Purpose : We previously found that tarsal plates (TP) of humans and mice express similar lipid metabolizing genes. In order to better understand the biosynthesis of meibum (meibogenesis), we decided to alter expression levels of selected lipid metabolism-related genes to determine their effects on the lipid composition of meibum and ocular surface physiology. One of those genes –ELOVL3/Elovl3– is highly expressed in the Meibomian glands of humans and mice. This gene catalyzes the elongation of C₁₆, C₁₈, and C₂₀ saturated and monounsaturated very long-chain fatty acids (VLCFAs). The purpose of this study was to determine the role of Elovl3 in meibogenesis and the impact of its inactivation on the physiology of the ocular surface.

Methods : Two to four month old male and female Elovl3 knockout (E3-KO) and matching WT mice were evaluated by slit lamp, and phenol red thread test. Lipid profiling of TP were conducted using chromatography and mass spectrometry. Structural changes in TP of E3-KO mice were examined by H& E staining. Mice in relaxed state were recorded to determine blink rates and to measure eye geometry.

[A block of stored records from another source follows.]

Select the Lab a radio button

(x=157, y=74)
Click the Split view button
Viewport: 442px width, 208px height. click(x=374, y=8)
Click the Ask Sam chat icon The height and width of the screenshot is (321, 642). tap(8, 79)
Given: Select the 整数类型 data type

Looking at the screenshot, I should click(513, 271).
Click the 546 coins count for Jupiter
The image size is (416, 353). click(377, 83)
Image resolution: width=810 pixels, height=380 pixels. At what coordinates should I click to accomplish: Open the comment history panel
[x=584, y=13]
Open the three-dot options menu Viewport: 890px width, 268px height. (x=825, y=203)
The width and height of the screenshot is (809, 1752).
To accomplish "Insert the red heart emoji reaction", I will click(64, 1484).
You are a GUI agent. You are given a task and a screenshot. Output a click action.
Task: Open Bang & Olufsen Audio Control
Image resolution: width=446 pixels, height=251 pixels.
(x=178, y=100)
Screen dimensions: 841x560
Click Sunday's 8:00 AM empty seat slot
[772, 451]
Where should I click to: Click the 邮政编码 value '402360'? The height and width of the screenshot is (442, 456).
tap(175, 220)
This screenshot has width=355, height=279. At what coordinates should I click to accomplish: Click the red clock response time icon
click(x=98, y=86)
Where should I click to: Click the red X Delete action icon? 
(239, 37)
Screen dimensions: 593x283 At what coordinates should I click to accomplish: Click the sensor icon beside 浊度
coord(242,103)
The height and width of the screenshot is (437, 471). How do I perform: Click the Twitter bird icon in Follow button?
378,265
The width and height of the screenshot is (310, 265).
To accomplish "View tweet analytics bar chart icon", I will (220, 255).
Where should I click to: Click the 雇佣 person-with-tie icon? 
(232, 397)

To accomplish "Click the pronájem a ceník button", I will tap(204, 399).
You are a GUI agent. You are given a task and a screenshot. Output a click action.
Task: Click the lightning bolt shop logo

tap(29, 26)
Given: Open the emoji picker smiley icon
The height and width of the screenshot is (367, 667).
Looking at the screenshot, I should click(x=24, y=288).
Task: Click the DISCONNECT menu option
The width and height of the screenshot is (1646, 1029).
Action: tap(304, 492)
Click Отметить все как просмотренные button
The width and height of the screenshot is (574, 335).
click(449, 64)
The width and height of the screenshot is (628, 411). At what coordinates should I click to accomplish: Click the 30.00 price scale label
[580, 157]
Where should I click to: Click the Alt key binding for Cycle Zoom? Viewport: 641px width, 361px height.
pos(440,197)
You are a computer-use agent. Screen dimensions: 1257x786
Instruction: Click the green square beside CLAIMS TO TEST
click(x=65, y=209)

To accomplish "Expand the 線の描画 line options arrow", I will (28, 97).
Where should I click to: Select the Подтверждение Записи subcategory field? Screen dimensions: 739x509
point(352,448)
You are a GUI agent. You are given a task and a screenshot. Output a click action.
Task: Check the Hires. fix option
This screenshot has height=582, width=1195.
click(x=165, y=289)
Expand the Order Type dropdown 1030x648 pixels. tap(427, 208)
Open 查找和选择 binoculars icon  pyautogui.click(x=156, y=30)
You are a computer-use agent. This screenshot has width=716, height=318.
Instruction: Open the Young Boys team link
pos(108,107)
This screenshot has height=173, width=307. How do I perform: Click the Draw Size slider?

Results : E3-KO mice had abnormal eye phenotypes such as delayed eye opening, weeping eyes, crusty eyelids, eyelid edema, highly vascularized TP, and slit eye appearance. It was noticed that meibum of E3-KO had a much higher fluidity than that of WT mice. Slit lamp evaluation revealed cornea neovascularization in 40% of E3-KO mice. Tear production increased in E3-KO mice (p<0.001) as well as the eccentricity of the eye openings (p<0.001). Mass spectrometric analysis revealed a large increase in shorter chain cholesteryl esters (CE, C₁₆-C₁₉), and a decrease in VLC-CE (C₂₀-C₂₇), with almost complete ablation of the C₂₃ product.

Conclusions : Elovl3 is important for producing normal meibomian lipids and the maintenance of the ocular surface. Inactivating Elovl3 leads to dramatic changes in the chemical composition and properties of meibum, and abnormal ocular phenotype. The altered ratio of VLCFA to shorter chain fatty acids in meibomian lipids, leading to preferential accumulation of shorter chain lipids with lower melting points, may be responsible for increased fluidity of meibum and lipid accumulation around the eye. Many of the abnormal ocular features noted in the E3-KO mice are similar to those found in human subjects with various forms of dry eye, Meibomian gland dysfunction and blepharitis.

This abstract was presented at the 2019 ARVO Annual Meeting, held in Vancouver, Canada, April 28 - May 2, 2019.